Given records =
————

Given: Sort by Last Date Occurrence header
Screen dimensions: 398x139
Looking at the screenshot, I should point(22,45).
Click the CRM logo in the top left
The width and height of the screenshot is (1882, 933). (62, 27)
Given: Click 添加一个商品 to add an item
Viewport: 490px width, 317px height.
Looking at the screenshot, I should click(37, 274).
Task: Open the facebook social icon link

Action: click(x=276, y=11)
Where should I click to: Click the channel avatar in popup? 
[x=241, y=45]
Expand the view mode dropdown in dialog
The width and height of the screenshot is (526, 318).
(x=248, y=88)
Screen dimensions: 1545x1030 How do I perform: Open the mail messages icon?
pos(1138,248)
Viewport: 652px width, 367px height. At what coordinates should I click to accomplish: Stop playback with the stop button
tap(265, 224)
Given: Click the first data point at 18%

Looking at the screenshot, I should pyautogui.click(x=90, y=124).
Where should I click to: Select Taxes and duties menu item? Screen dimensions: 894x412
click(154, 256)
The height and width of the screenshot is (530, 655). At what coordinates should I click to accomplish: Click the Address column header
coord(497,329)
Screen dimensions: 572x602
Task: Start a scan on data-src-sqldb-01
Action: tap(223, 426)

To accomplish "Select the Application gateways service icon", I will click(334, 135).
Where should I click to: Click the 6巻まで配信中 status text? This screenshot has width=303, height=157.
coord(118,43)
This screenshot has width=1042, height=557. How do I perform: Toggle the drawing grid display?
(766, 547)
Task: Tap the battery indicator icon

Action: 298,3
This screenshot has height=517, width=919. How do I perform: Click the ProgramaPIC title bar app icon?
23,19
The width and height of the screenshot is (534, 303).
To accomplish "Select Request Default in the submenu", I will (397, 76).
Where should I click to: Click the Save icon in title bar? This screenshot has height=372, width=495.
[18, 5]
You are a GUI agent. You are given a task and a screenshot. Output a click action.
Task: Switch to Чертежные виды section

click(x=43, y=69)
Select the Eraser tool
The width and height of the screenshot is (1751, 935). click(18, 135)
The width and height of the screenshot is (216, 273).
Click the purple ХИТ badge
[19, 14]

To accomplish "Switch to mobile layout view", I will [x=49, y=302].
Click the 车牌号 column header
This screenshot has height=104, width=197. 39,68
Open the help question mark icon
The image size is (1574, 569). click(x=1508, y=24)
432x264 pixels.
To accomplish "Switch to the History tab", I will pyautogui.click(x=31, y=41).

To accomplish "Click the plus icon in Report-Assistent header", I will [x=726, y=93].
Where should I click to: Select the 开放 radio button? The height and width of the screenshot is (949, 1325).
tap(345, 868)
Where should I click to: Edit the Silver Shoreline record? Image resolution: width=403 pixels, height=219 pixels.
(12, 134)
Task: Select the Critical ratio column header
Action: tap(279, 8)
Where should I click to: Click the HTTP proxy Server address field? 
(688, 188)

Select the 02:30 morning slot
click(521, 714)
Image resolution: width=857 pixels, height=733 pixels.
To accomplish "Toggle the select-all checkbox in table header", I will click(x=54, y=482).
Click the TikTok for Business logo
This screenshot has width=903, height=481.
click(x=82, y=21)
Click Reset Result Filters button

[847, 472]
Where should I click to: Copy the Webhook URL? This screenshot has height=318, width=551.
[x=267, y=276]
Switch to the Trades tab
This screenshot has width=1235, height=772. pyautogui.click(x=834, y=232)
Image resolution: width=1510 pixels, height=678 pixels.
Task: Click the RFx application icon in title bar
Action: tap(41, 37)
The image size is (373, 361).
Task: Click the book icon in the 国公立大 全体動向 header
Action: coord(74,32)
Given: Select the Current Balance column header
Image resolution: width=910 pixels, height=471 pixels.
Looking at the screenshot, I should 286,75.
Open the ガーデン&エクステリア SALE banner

————

What you should do =
Reproduce the data from its first line through the line containing "The width and height of the screenshot is (1882, 933).", substituting "emblem" for "logo" and leaving everything else unchanged.

Response =
Given: Sort by Last Date Occurrence header
Screen dimensions: 398x139
Looking at the screenshot, I should point(22,45).
Click the CRM emblem in the top left
The width and height of the screenshot is (1882, 933). (62, 27)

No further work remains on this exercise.